Already credited by some with playing a role in the resignation of Cardinal Bernard Law as Boston archbishop, Bullock and others in the group hope the forum grows to combat the secrecy at the heart of the sex abuse problem among the clergy.
Still, some priests see the mere existence of a group of priests independent of the archdiocese as divisive. The Rev. Joseph Hennessey said the forum can best serve the archdiocese "by disbanding."
A forum leader, the Rev. John McGinty, compares the group's future to the development of a precious stone.
"The pressure either makes it or breaks it," he said.
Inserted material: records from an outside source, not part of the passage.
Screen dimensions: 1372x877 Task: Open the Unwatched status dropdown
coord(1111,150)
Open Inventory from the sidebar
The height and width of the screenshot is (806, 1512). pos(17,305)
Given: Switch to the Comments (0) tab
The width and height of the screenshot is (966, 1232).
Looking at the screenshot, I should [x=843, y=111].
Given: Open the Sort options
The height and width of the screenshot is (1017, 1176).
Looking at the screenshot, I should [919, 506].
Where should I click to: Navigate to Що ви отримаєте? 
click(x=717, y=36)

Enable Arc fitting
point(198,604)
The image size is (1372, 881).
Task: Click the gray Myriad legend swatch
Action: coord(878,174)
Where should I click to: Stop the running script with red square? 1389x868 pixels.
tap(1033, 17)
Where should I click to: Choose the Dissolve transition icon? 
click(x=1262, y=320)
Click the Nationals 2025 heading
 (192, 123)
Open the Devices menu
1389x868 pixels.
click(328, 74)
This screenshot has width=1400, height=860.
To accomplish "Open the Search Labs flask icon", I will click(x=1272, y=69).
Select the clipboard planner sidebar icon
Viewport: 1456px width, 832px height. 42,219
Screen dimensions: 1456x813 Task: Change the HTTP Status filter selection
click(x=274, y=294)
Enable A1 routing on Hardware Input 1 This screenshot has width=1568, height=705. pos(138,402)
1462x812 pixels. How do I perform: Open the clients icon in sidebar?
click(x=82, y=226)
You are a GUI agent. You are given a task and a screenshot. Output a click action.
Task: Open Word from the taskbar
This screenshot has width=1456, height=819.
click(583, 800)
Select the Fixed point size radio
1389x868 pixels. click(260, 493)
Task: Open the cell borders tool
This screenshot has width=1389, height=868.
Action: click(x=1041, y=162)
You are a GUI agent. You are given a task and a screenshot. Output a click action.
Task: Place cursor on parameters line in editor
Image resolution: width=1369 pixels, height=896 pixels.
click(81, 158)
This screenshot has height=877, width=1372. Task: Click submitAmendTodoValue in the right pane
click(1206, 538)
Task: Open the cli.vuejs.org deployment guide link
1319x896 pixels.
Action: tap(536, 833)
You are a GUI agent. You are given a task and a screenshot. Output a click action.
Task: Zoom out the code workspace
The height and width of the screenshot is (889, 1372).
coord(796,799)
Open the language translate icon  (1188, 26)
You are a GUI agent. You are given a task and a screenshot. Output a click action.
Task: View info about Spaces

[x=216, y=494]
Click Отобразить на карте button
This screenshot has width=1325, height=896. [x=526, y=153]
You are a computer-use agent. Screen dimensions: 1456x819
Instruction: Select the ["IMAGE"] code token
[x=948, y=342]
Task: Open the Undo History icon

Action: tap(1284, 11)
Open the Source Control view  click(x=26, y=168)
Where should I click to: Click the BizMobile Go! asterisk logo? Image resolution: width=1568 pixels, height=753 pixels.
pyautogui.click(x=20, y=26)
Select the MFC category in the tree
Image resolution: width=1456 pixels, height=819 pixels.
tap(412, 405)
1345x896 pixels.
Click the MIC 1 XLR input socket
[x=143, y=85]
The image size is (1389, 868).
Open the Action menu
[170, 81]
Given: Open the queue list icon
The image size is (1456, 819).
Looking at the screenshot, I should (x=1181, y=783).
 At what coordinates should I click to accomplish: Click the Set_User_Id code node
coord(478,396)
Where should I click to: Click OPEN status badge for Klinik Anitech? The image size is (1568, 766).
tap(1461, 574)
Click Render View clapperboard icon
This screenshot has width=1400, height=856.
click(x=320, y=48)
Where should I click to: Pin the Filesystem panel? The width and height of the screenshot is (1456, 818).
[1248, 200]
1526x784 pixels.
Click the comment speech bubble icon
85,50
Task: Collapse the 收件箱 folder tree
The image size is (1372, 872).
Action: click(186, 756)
The forum's start was innocuous enough -- three priests meeting for dinner in September 2001 to hash out everyday concerns such as loneliness and overwork. But the hunger for fellowship was sharp, and the group grew to around 50 by the end of that year, just before the sex abuse scandal broke.
Law became the lightning rod of dissent among parishioners and alleged victims for shifting priests accused of molesting children from parish to parish.
Priests were demoralized by their colleagues' misconduct and the hierarchy's mishandling of the cases. But they also worried about false accusations, and the forum spoke out when Law seemed cool to their concerns.
Some labeled them rebels after 58 priests, including members of the forum, signed a letter calling for Law to step down days before he tendered his resignation to the pope Dec. 13.
Priests take a vow of obedience to their bishop, and disputes between clergymen and prelates are usually settled privately. The priests' public effort to oust the cardinal was unprecedented.
Even with Law's resignation, the archdiocese still faces more than 400 lawsuits filed by alleged victims of abuse, which the archdiocese has pledged to settle, and the release of more documents on problem priests.